In Florida, public policy prohibits insurance coverage of punitive damages for an insured’s active wrongdoing in order to maintain the punitive and deterrent purpose of punitive damages. U.S. Concrete Pipe Co. v. Bould, 437 So. 2d 1061, 1064 (Fla. 1983) (“The Florida policy of allowing punitive damages to punish and deter those guilty of aggravated misconduct would be frustrated if such damages were covered by liability insurance.”); Nicholson v. American Fire & Cas. Insurance Co., 177 So. 2d 52 (Fla. 1965). Therefore, an insurer is not authorized to indemnify an insured with regard to the insured’s direct liability for punitive damages. 

However, Florida public policy does not preclude insurance coverage of punitive damages when the insured is not directly at fault, but merely vicariously liable for another's wrongdoing. Bould, 437 So. 2d at 1064; Sterling Insurance Co. v. Hughes, 187 So. 2d 898, 900 (Fla. 3d DCA 1966).
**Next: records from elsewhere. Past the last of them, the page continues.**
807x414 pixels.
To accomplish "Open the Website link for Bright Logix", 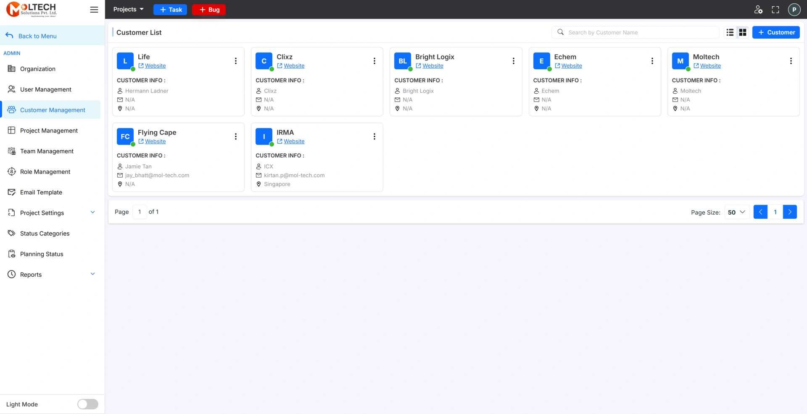I will [433, 66].
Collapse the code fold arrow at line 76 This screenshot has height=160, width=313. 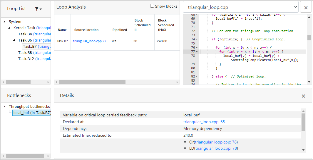coord(197,47)
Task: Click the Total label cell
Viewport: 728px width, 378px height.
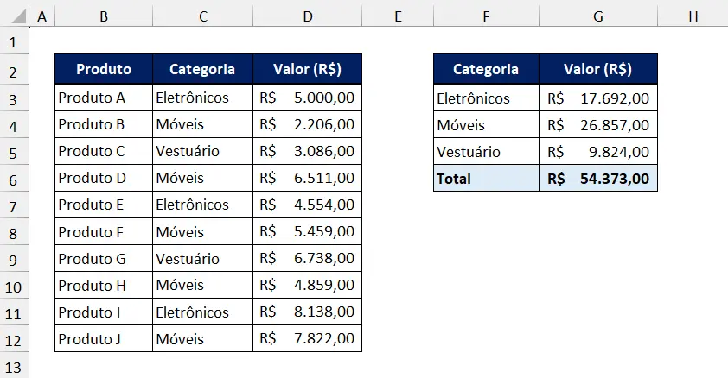Action: [x=486, y=179]
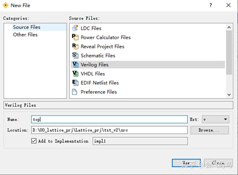Click the LDC Files icon
The width and height of the screenshot is (238, 175).
[75, 28]
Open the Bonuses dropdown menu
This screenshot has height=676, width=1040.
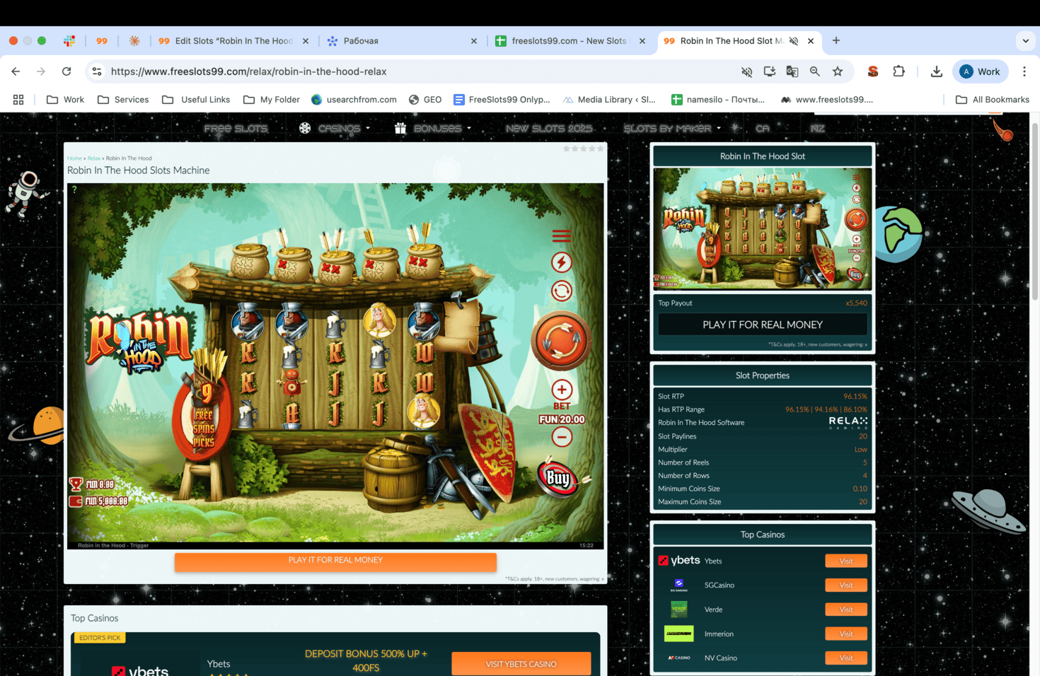pos(440,128)
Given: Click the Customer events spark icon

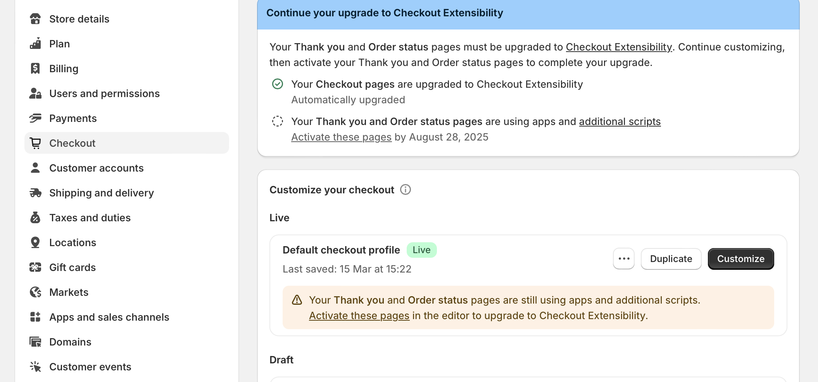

In this regard, the specific provisions and terms of the insurance policy will dictate whether an insurer must actually afford coverage to an insured for its vicarious liability for punitive damages. See First Specialty Insurance Co. v. Caliber One Indemnity Co. , 988 So. 2d 708, 712-713 (Fla. 2d DCA 2008) (policy’s coverage for damages included compensatory damages but not punitive damages). Therefore, it is well settled Florida law that punitive damages for an insured's direct liability are excluded from coverage but punitive damages for an insured's vicarious liability may be covered, depending on the language of the policy. As such, whether or not punitive damages are covered will often depend on the factual basis for their award and the policy language. 

With regard to the burden to prove coverage for punitive damages on the basis of a jury verdict, the Florida Supreme Court held that the burden is on the insurer to show that the verdict of punitive damages was based on direct liability in a case where both the insured and its employee were defendants. Bould, 437 So. 2d 1061. There is also a Florida case in which the court indicated that an insurer should be permitted to intervene after an award of punitive damages for the limited purpose of submitting a special interrogatory on whether the award is based on direct or vicarious liability. Employers Insurance of Wausau v. Lavender, 506 So. 2d 1166 (Fla. 3d DCA 1987). 

Furthermore, while punitive damages assessed against an employer under a vicarious liability theory may be insured, the insurer is relieved of the responsibility to provide coverage where the insured's fault constitutes gross negligence or willful and wanton misconduct. Highlands Insurance Co. v. McCutchen, 446 So.2d 1073 (Fla. 1984).